For the moment I'm going to close this under the assumption that maybe you have two versions of myfitnesspal installed (and are in fact running the earlier version rather than the later). Please do reply if you can post an example of the steps you're going through to reproduce this error.

First, though, you may find more luck if you follow the standard steps for cleaning up your python environment:

  1. Run pip uninstall myfitnesspal multiple times until it shows that it has not uninstalled anything. This may happen more than once!
  2. Run pip install myfitnesspal
  3. Try running through the same steps I did in my earlier post for gathering the results for a given day.

Let me know if you need any help.

Cheers!

prio commented 8 years ago

Hi,

Only ever had one version installed (the latest).

$ pip freeze | grep -i myfitness
myfitnesspal==1.7.1
$ ipython
In [1]: import myfitnesspal
In [2]: client = myfitnesspal.Client('jon...org')
In [3]: client.get_date(2015, 1, 24)
---------------------------------------------------------------------------
IndexError                                Traceback (most recent call last)
<ipython-input-4-8b5dbcbf70d3> in <module>()
----> 1 client.get_date(2015, 1, 24)

/Users/jonathan/.pyenv/versions/anaconda-2.2.0/lib/python2.7/site-packages/myfitnesspal/client.pyc in get_date(self, *args, **kwargs)
    223
    224         meals = self._get_meals(document)
--> 225         goals = self._get_goals(document)
    226         notes = self._get_notes(document)
    227         water = self._get_water(document)

/Users/jonathan/.pyenv/versions/anaconda-2.2.0/lib/python2.7/site-packages/myfitnesspal/client.pyc in _get_goals(self, document)
    123
    124     def _get_goals(self, document):
--> 125         total_header = document.xpath("//tr[@class='total']")[0]
    126         goal_header = total_header.getnext()  # The following TR contains goals
    127         columns = goal_header.findall('td')

IndexError: list index out of range

How can I get what url it is failing on and I will try the xpath manually?

coddingtonbear commented 8 years ago

In this case, it'd be your /food/diary/<yourusername>?date=2015-01-24 page, but you can get the exact URL by following the following steps:

>>> import logging
>>> logging.basicConfig(level=logging.DEBUG)

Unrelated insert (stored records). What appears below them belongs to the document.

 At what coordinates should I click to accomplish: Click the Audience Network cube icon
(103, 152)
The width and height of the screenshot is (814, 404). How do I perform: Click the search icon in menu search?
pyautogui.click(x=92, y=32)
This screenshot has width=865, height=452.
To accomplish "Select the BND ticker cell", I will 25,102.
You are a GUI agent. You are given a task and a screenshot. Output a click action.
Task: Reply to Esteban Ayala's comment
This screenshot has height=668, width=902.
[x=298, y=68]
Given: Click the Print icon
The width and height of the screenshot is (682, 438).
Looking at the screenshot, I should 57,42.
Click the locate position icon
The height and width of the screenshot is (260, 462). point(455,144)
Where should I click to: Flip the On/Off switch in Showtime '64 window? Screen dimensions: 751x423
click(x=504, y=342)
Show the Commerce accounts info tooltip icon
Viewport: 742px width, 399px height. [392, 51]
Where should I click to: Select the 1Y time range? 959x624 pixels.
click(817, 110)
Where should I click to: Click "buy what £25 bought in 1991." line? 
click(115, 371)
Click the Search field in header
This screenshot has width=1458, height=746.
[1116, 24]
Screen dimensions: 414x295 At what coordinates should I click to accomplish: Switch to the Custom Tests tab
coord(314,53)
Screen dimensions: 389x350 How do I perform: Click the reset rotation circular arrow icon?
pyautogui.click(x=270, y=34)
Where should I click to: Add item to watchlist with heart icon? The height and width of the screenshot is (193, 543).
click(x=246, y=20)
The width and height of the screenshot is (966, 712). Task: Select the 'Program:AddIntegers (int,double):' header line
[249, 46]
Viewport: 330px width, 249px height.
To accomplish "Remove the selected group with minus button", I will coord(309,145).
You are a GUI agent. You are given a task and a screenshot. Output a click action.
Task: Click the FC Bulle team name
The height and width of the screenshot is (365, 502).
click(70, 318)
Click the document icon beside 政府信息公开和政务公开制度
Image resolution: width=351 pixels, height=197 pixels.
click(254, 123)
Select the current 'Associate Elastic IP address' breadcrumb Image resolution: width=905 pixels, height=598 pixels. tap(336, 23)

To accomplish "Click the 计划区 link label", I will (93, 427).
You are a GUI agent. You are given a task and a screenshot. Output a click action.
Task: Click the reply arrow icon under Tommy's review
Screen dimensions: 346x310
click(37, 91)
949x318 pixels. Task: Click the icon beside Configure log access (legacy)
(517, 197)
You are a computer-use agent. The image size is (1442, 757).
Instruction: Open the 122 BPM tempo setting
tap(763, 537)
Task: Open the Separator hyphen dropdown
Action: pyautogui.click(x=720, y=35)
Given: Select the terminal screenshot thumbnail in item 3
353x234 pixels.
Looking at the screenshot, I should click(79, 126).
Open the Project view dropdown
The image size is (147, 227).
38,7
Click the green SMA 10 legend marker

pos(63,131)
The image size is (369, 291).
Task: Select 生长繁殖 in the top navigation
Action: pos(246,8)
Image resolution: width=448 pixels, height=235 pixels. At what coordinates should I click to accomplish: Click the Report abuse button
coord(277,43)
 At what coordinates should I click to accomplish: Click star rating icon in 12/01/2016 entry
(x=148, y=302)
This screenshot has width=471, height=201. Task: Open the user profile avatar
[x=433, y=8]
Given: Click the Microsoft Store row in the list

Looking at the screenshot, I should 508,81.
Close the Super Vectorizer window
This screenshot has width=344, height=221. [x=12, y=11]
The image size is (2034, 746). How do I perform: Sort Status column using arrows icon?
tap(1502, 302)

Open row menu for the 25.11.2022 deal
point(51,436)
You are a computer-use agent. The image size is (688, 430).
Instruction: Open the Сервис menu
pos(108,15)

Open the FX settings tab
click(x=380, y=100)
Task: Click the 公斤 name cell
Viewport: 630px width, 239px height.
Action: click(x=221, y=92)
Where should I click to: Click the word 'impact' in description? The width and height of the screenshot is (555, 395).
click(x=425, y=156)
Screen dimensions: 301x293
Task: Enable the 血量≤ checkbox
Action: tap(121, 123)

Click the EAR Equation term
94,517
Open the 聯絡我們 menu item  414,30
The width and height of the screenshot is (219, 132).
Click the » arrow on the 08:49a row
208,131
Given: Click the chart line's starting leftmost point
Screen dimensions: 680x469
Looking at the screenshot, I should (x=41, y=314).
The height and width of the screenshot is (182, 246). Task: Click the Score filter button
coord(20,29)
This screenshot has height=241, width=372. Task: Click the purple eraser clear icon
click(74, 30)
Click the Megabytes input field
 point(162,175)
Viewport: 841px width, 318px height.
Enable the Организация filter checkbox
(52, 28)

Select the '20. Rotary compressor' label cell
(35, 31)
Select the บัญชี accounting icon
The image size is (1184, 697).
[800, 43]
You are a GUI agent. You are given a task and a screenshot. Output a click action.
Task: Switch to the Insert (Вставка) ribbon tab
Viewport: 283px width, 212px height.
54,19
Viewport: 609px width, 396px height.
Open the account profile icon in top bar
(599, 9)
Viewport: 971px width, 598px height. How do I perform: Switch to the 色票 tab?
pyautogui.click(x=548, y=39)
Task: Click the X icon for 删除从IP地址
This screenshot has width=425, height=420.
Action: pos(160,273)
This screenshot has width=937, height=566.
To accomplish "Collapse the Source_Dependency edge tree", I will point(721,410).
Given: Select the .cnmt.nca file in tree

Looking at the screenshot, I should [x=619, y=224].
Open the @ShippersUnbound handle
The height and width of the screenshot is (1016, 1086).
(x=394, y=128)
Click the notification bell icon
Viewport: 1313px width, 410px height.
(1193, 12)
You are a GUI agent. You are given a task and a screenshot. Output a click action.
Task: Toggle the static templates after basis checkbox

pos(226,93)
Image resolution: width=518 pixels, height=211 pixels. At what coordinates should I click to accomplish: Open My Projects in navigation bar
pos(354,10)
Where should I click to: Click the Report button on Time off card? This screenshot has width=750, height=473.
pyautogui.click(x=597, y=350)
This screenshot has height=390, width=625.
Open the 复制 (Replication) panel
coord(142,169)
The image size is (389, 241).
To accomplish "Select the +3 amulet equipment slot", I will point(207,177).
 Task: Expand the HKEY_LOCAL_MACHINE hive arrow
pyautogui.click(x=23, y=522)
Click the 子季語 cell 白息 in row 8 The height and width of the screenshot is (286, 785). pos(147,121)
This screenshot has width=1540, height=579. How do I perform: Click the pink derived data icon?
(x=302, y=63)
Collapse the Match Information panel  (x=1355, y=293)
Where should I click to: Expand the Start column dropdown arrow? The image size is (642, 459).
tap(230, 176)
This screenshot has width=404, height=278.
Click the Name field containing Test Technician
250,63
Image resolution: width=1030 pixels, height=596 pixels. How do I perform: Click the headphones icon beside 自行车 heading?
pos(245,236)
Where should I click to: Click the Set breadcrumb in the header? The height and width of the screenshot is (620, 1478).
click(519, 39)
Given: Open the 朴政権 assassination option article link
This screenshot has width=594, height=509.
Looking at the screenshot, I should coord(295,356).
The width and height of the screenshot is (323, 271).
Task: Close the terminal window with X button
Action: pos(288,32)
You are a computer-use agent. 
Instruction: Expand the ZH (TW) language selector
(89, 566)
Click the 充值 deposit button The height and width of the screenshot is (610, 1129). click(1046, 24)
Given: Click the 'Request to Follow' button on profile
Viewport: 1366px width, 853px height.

python-myfitnesspal uses the popular 'requests' library for its interactions with MyFitnessPal, and that library itself logs each request and the resultant status code, so if in the same session you were to re-instantiate your myfitnesspal.Client instance as you did above, you'll receive a little more debugging information this time:

>>> import myfitnesspal
>>> client = myfitnesspal.Client('<yourusername>')
INFO:requests.packages.urllib3.connectionpool:Starting new HTTPS connection (1): www.myfitnesspal.com
DEBUG:requests.packages.urllib3.connectionpool:"GET /account/login HTTP/1.1" 200 11657
DEBUG:requests.packages.urllib3.connectionpool:"POST /account/login HTTP/1.1" 302 None
DEBUG:requests.packages.urllib3.connectionpool:"GET /en HTTP/1.1" 302 95
DEBUG:requests.packages.urllib3.connectionpool:"GET / HTTP/1.1" 302 None
INFO:requests.packages.urllib3.connectionpool:Starting new HTTP connection (1): www.myfitnesspal.com
DEBUG:requests.packages.urllib3.connectionpool:"GET / HTTP/1.1" 200 None
>>> client.get_date(2015, 1, 24)
DEBUG:requests.packages.urllib3.connectionpool:"GET /food/diary/<yourusername>?date=2015-01-24 HTTP/1.1" 200 None
<01/24/15 {}>
>>>
prio commented 8 years ago

Ok, think I have it. When I was setting my username I was using my log in name, my email address, rather than the username myfitnesspal assigned to me. It is working now. It may be worth stating this in the README. Thanks for your help.

coddingtonbear commented 8 years ago

Ahh! Nice -- I had no idea that that was a thing at all. I've opened #27 to look into that; thanks for bearing with me on this -- I'm glad we got to the root of the problem!

coddingtonbear commented 8 years ago

OK @prio -- the above thing should never be a problem again after the most recent release (1.8.0).

Cheers!